START DATA PROVIDED

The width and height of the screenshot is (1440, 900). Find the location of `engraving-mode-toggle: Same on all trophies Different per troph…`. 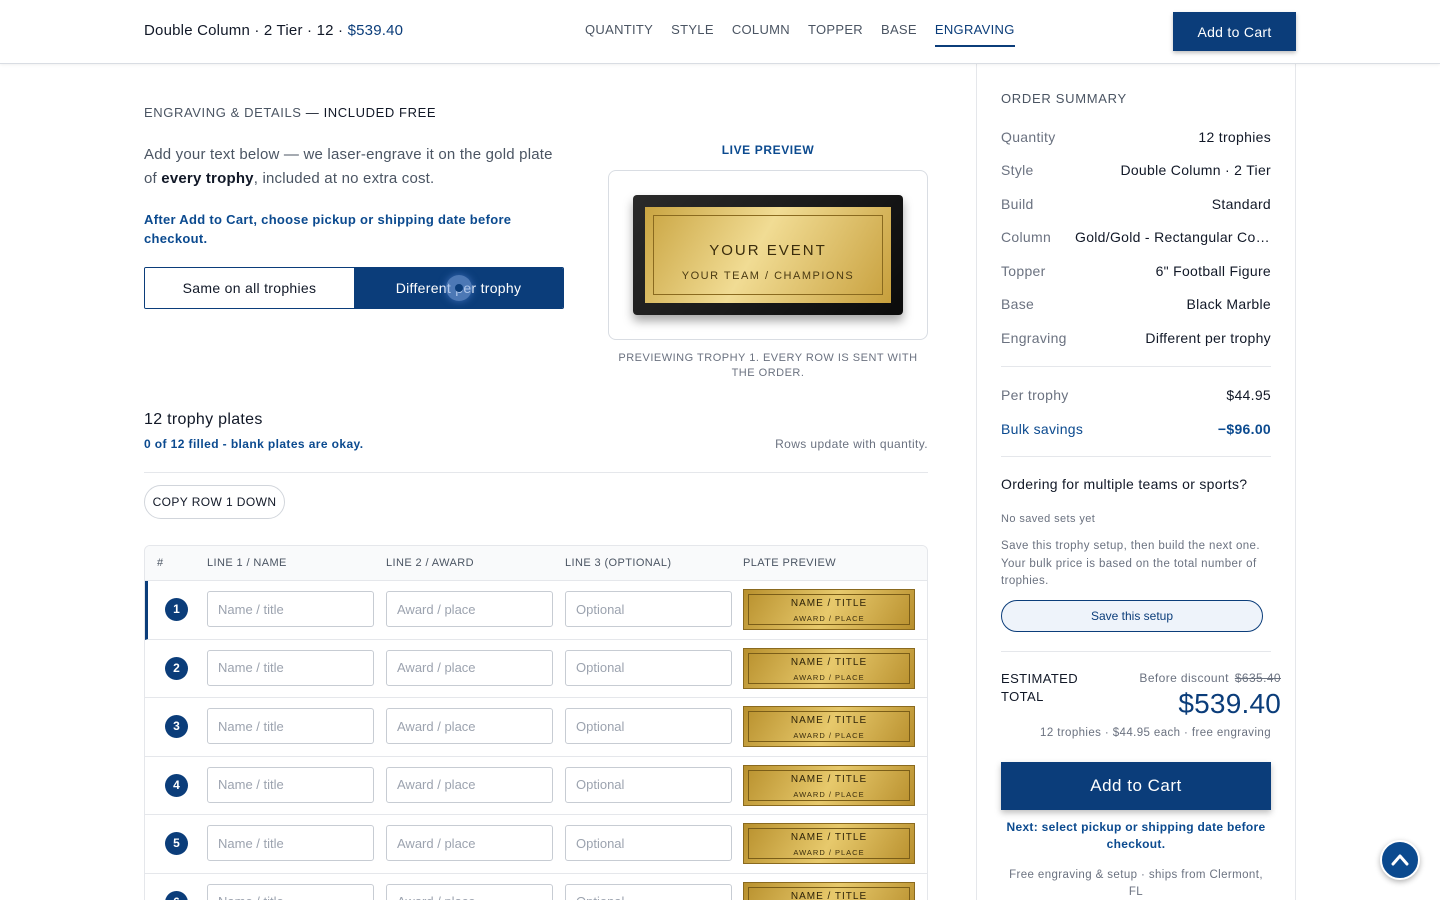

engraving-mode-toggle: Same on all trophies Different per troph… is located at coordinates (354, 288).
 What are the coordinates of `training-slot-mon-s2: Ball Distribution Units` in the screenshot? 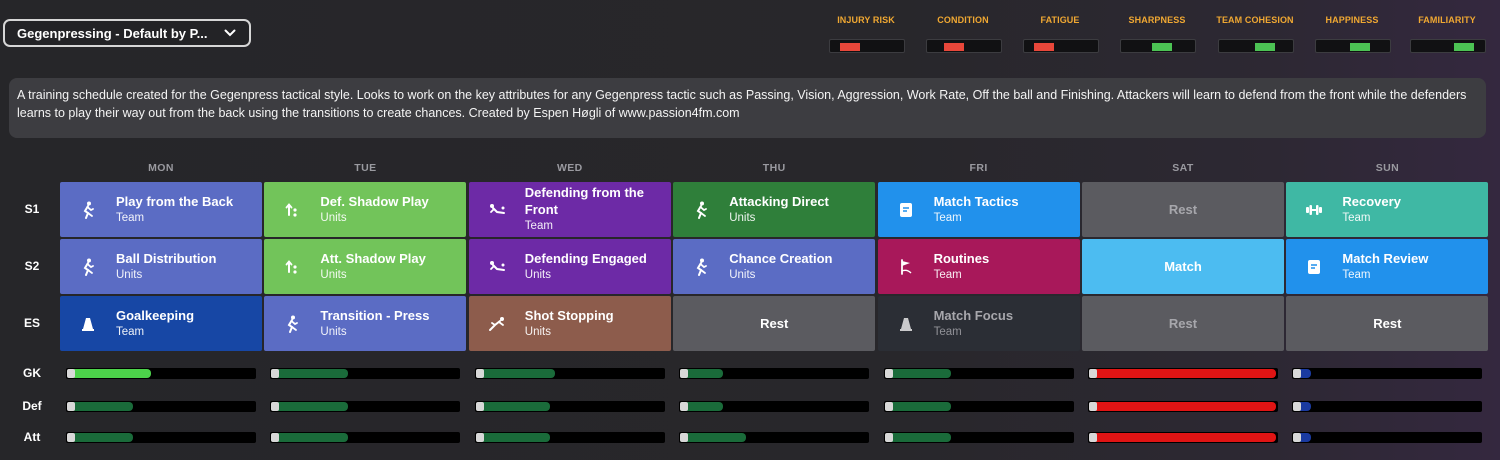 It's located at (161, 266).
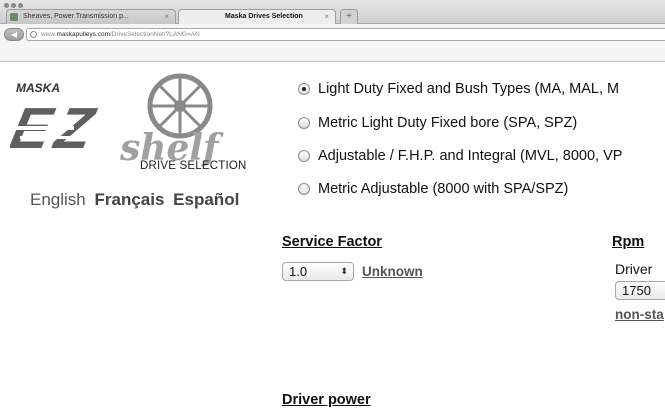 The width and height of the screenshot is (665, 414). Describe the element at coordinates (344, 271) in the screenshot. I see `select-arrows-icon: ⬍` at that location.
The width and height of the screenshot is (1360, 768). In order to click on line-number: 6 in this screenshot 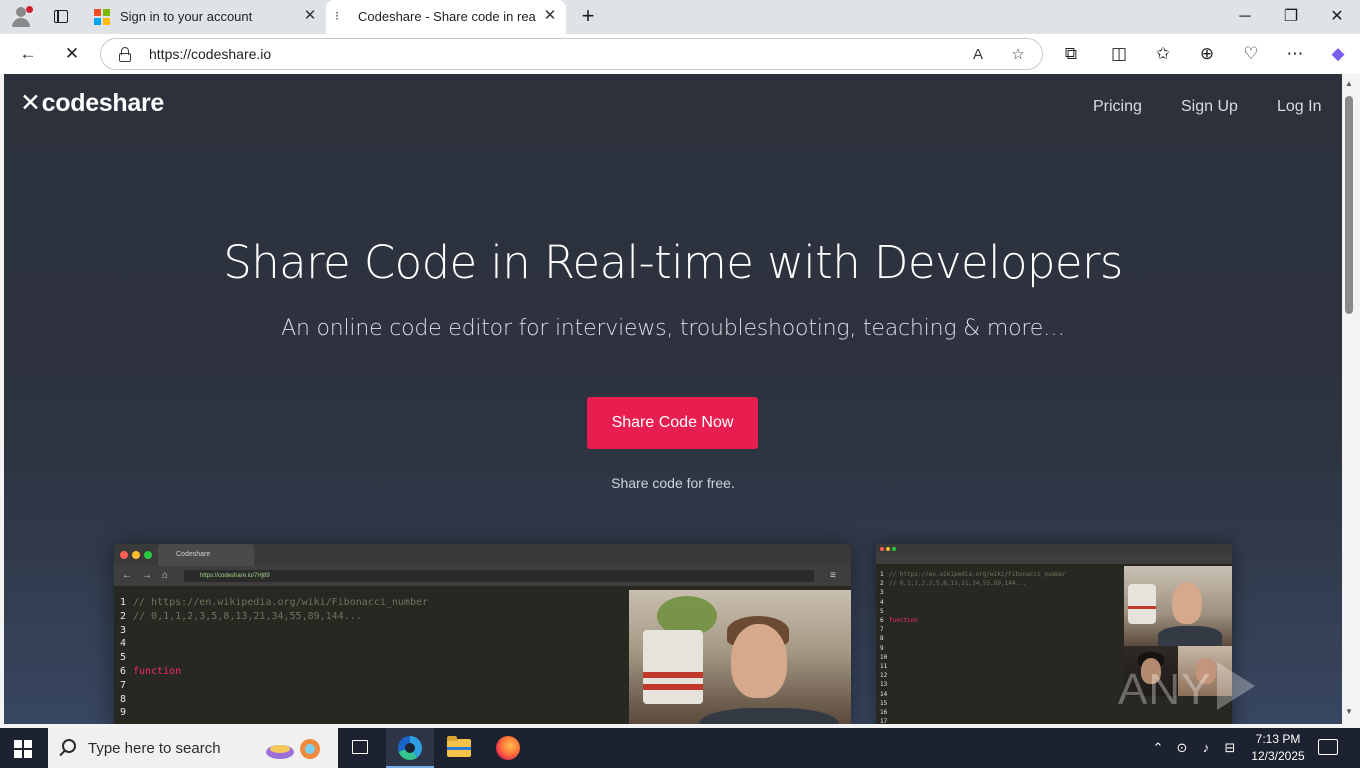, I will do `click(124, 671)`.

END DATA PROVIDED

Retype the lines above, starting at the first line and ending with the line that contains "coordinates (354, 288).". Leave the pictures out of your copy.

The width and height of the screenshot is (1440, 900). Find the location of `engraving-mode-toggle: Same on all trophies Different per troph…`. 

engraving-mode-toggle: Same on all trophies Different per troph… is located at coordinates (354, 288).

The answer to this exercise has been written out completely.